Hungarian Coffee Cake
adapted from Cake Keeper Cakes
6 tbsp unsalted butter, melted
¾ cup brown sugar
½ cup sugar
1 tsp ground cinnamon
8 tbsp unsalted butter, slightly frozen
3 cups unbleached all purpose flour
1 tbsp baking powder
¾ tsp baking soda
¾ tsp salt
1 cup milk, plus extra if necessary
¼ cup walnuts (optional)
¼ cup raisins (optional)
- Whisk together the melted butter and the brown sugar until smooth. Set aside.
- Preheat the oven to 350 degrees. Grease and flour a 12 cup bundt pan.
- Combine the sugar and the cinnamon in a bowl and whisk together. Set the bowl aside. Cube the butter and place in the freezer while you get the rest of your ingredients together.
- In the bowl of an electric mixer, combine the flour, baking powder, baking soda, and salt Fit the mixer with the paddle attachment and set the speed to slow or medium-slow. Gradually add in the chilled butter. Mix until the flour is coarse looking. You may need to help the mixer out and gently rub the bigger chunks of butter into the flour, then keep mixing. Slowly add in the milk and mix on a medium speed until the dough has become like a big dough ball. You may need a little more milk, depending on how dry the batter looks.

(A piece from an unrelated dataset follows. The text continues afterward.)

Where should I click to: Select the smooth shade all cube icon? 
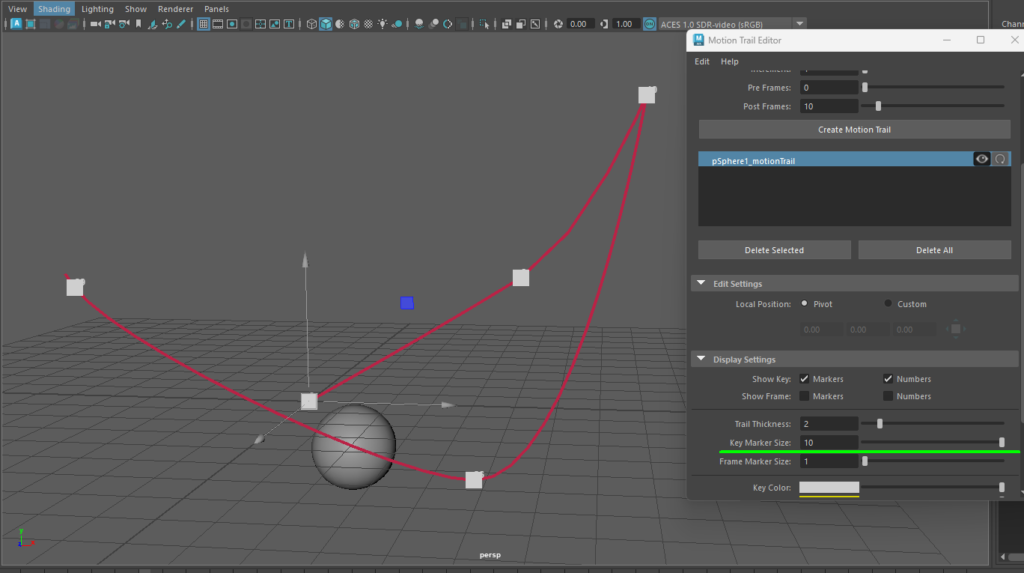click(326, 24)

- Stop the mixer and start forming the dough into balls. The cake looks more interesting if you shape the dough into different sizes, but you can make them symmetrical if you want. Retrieve the bowl filled with cinnamon sugar and drop a couple of dough balls at a time. Swirl the bowl around and make sure to cough every part of the dough in the cinnamon sugar mixture. By the way, you will probably, most likely, have extra cinnamon sugar. Drop the cinnamon coated dough balls into the bundt pan randomly, it makes it look more fun that way.

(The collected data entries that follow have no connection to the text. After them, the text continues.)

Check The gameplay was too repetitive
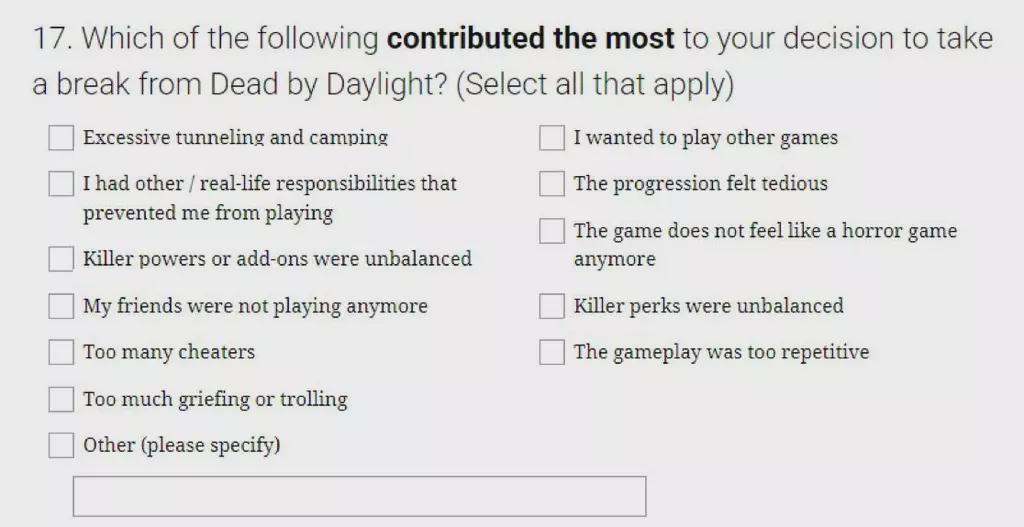The width and height of the screenshot is (1024, 527). click(x=552, y=352)
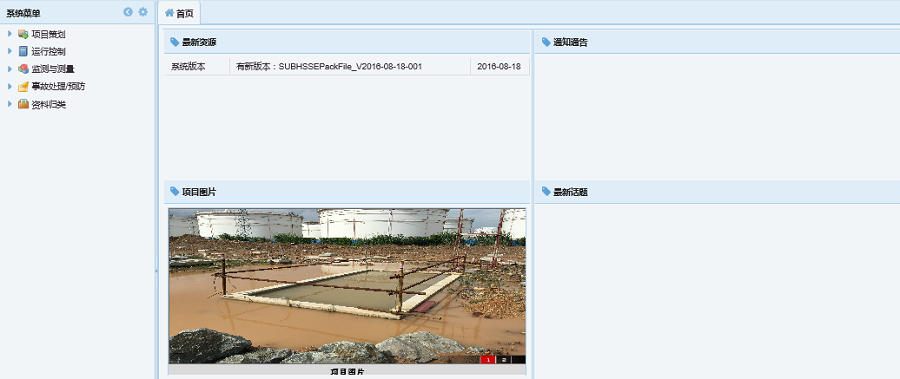This screenshot has height=379, width=900.
Task: Click the 最新话题 panel tag icon
Action: (546, 192)
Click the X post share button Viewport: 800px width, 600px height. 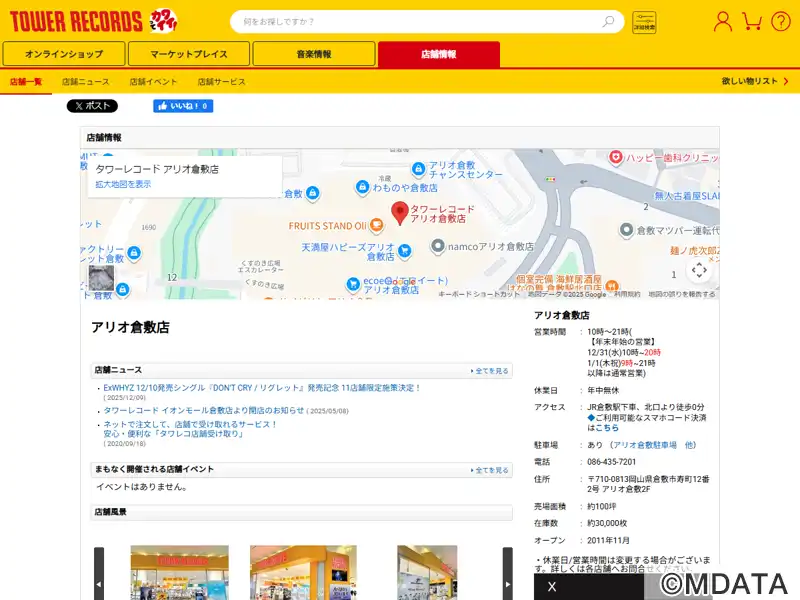(x=92, y=106)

- If you are using the walnuts and raisings, now would be the perfect time to sprinkle them on top of the dough balls. If you are not, skip that step and go straight to the brown sugar mixture. Pour the mixture over top of the dough balls, making sure to coat the top layer liberally.
- Bake for about 35-40 minutes. You might want to start checking it at around the 30 minute mark though. Once the cake has cooked, take it out of the oven and place the pan on a cooling rack for about 10 minutes. Invert the cake onto a serving platter and serve immediately. This cake tastes ok at room temperature, but it is definitely at it’s best when it’s warm.